__RECORDS PROVIDED__
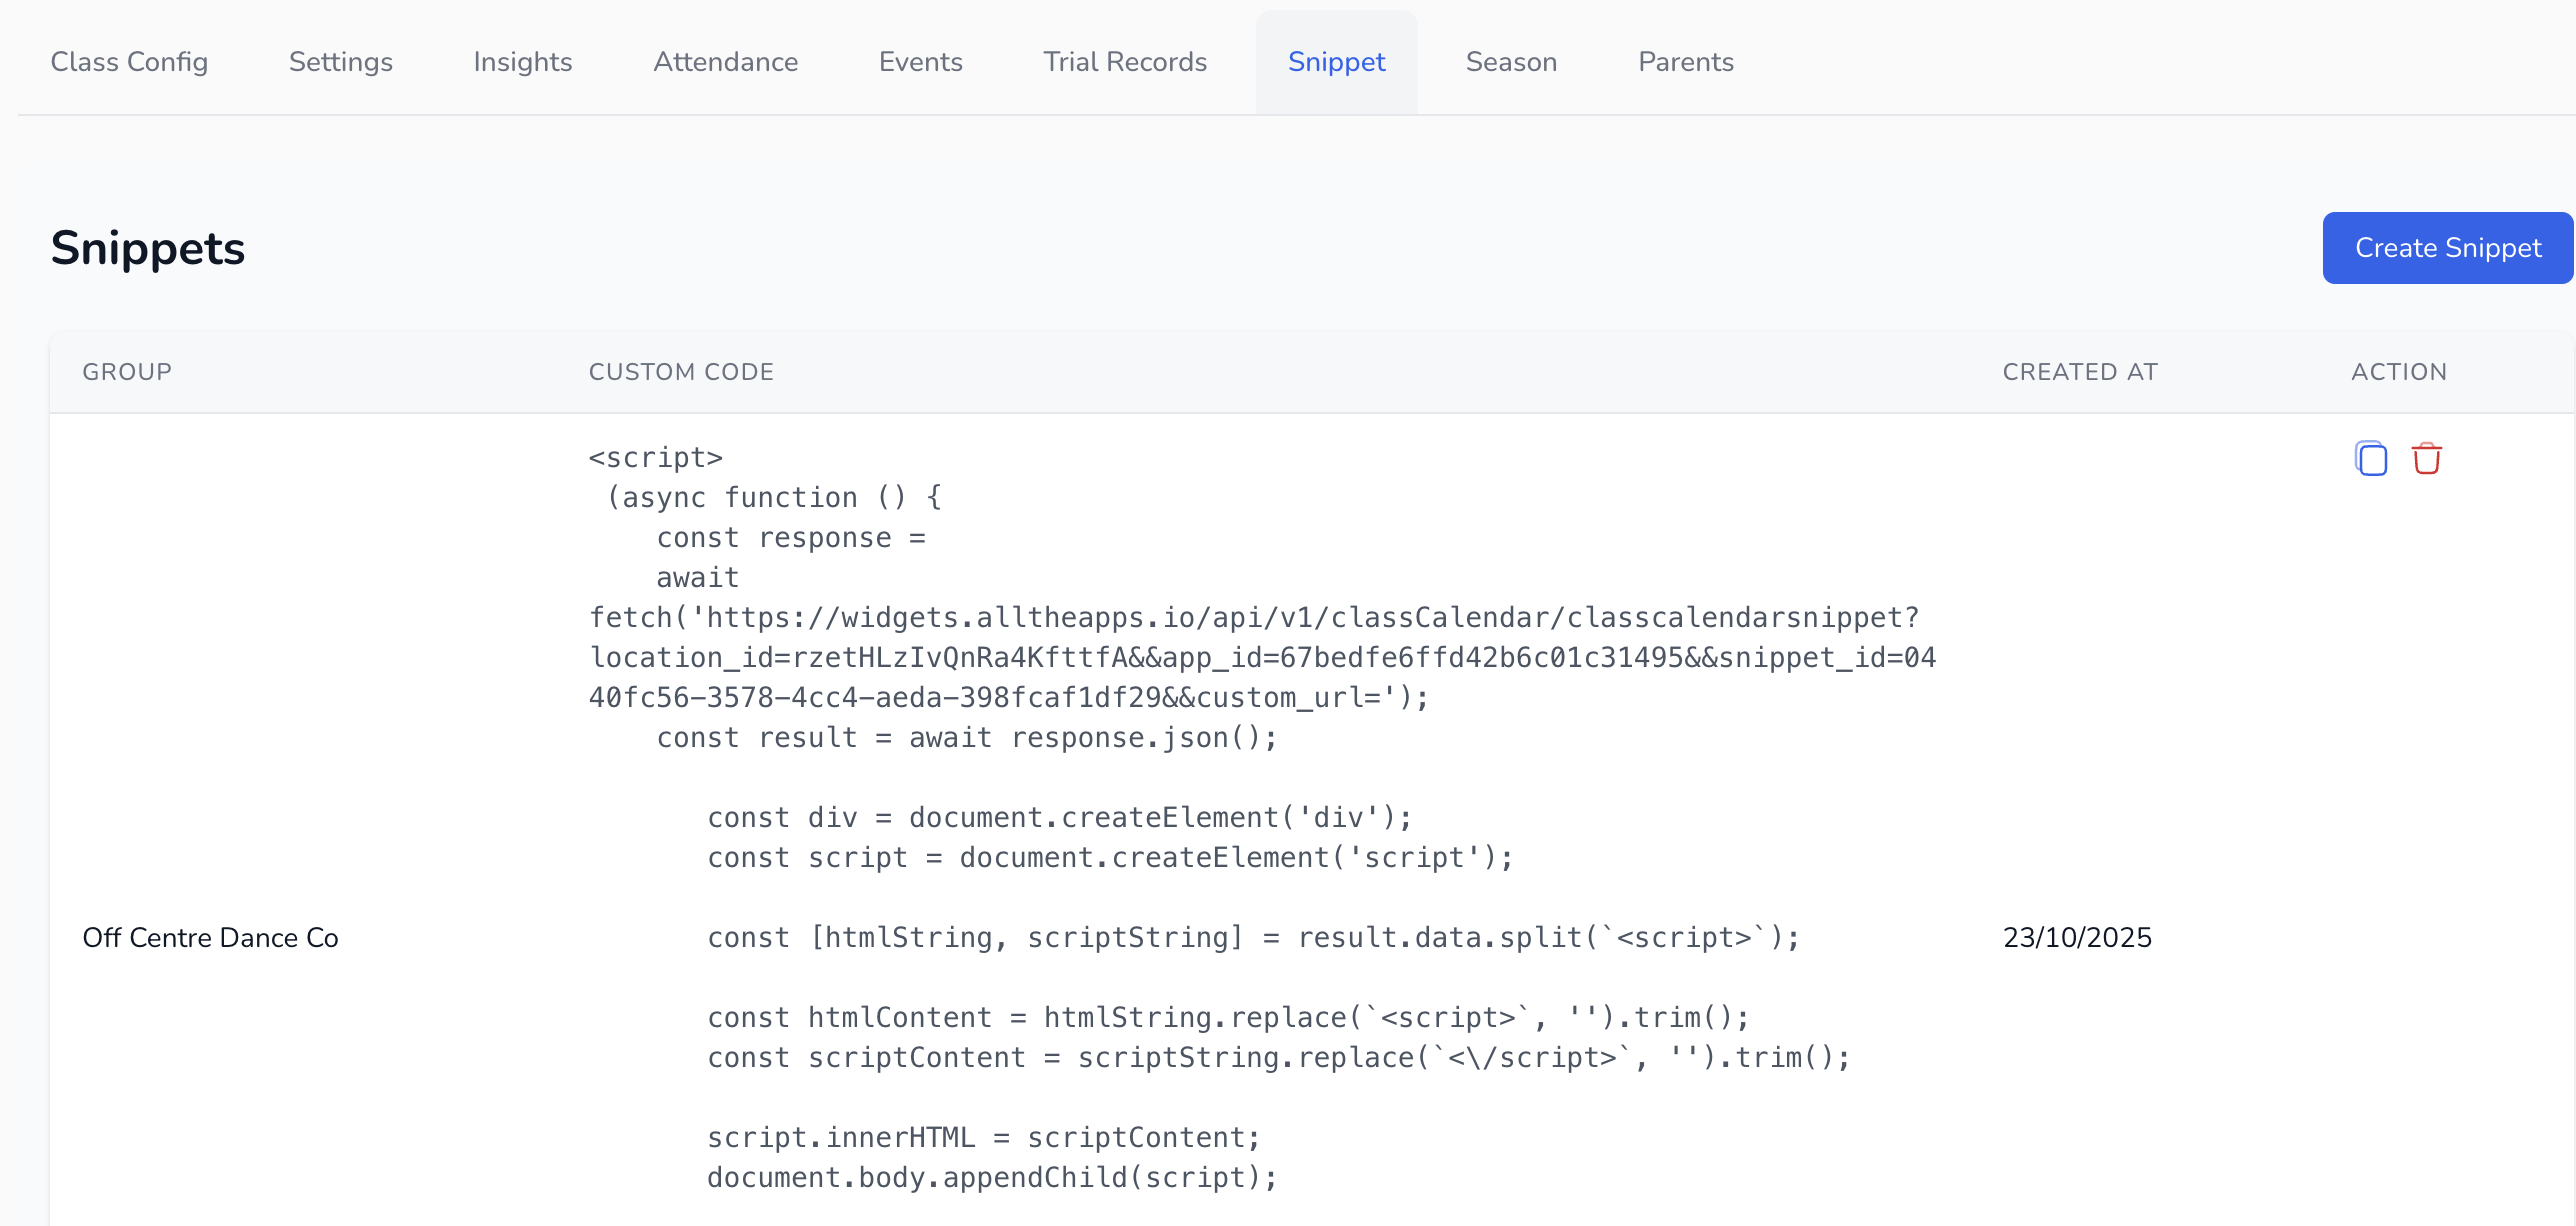Image resolution: width=2576 pixels, height=1226 pixels.
Task: Select the Events tab
Action: tap(920, 62)
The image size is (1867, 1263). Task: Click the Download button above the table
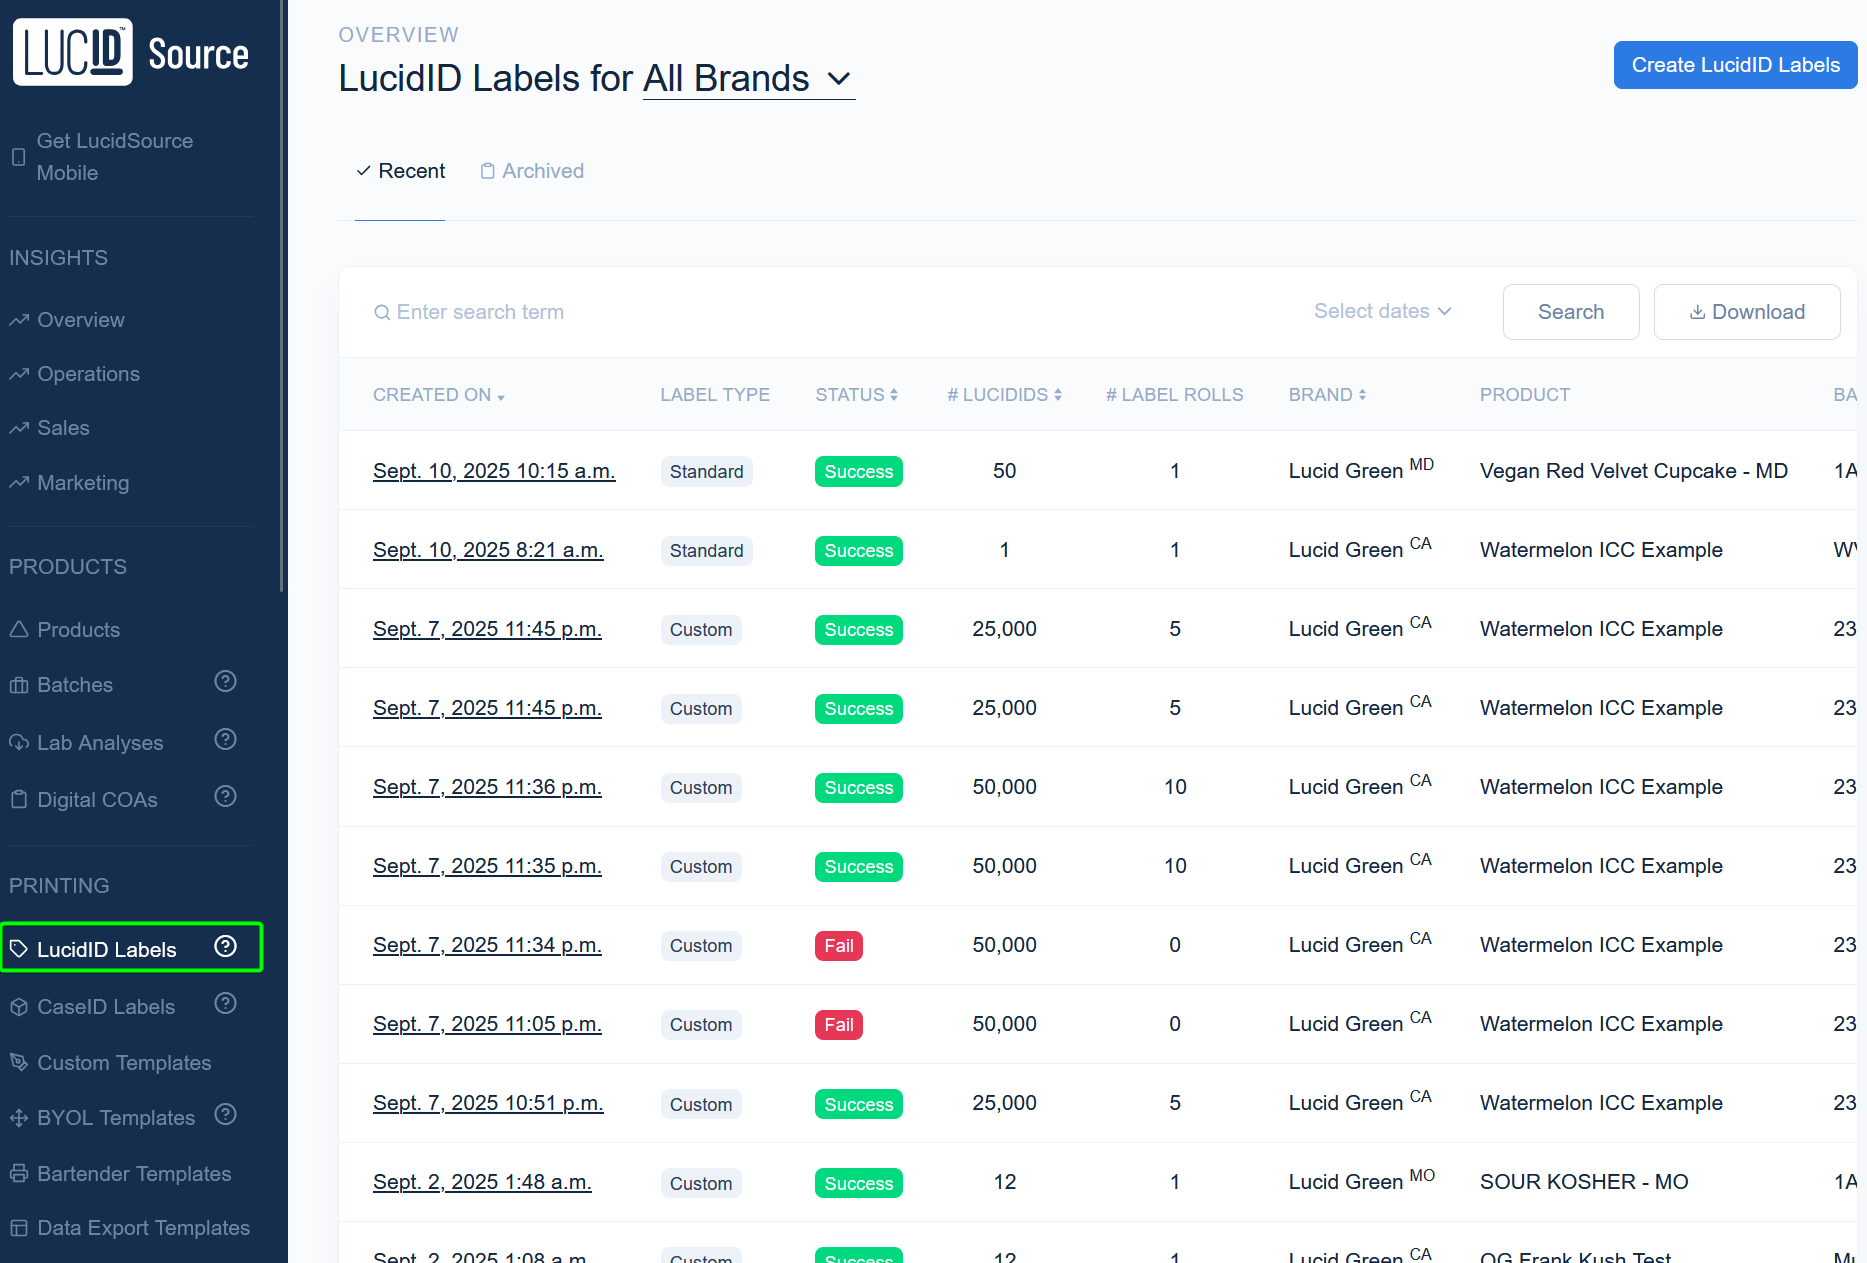pos(1747,311)
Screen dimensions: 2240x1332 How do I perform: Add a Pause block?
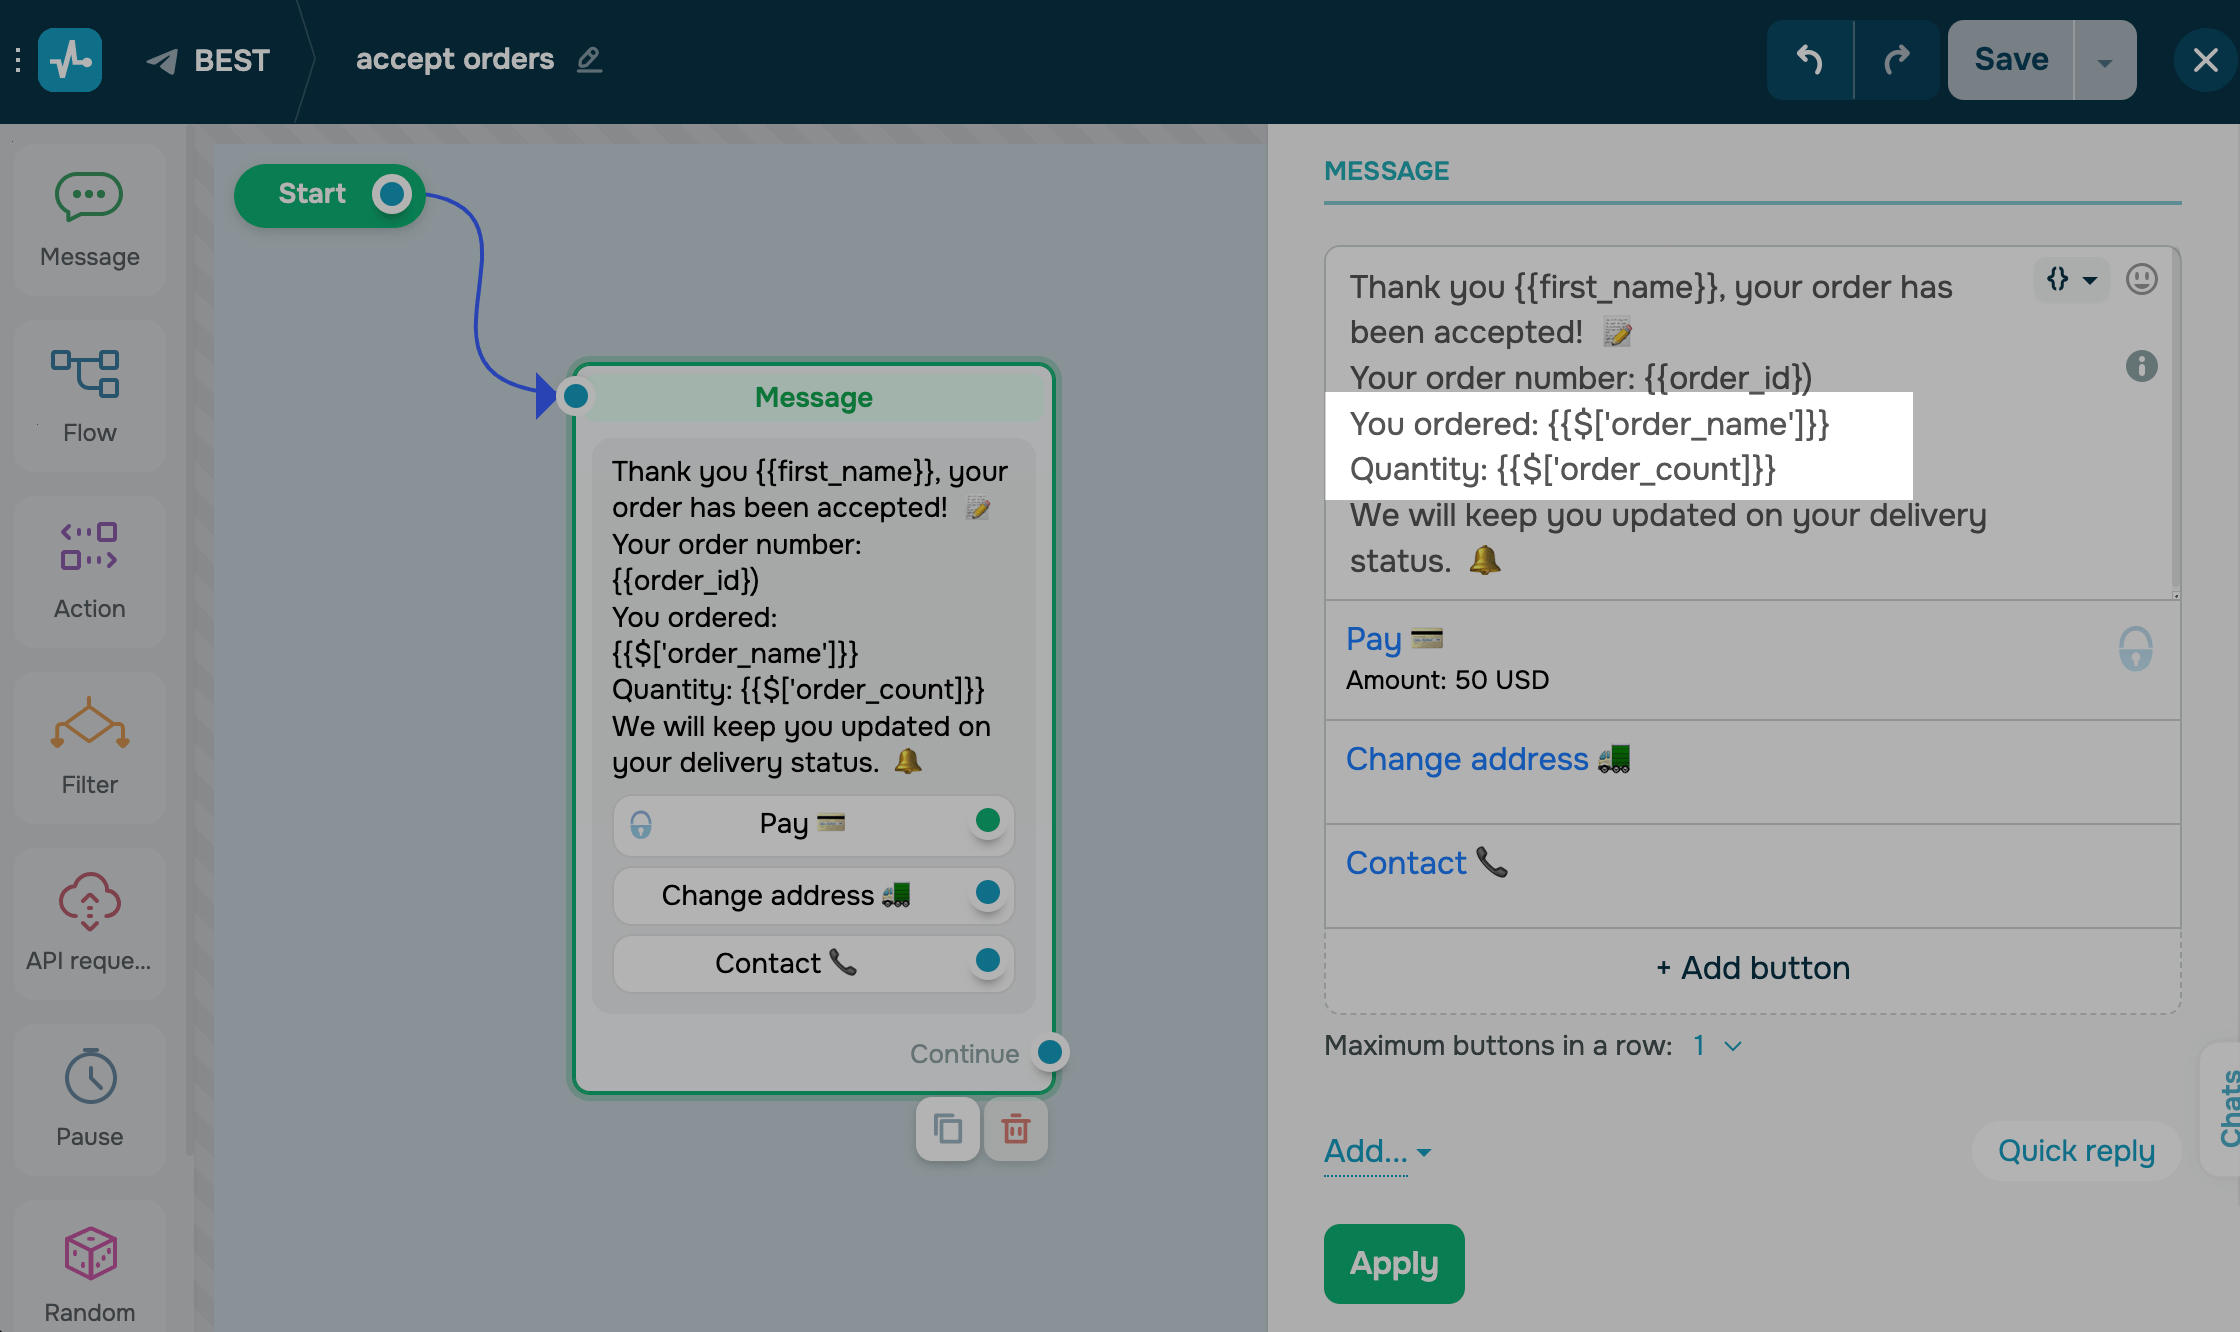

__REQUIREMENT__
Copy the line showing "The image size" exactly, along with each line after it through the end of the material above. Pictures stay out.

__EXPECTED ANSWER__
The image size is (1867, 1263). Task: Click the Download button above the table
pos(1747,311)
Screen dimensions: 2240x1332 How do I perform: Add a Pause block?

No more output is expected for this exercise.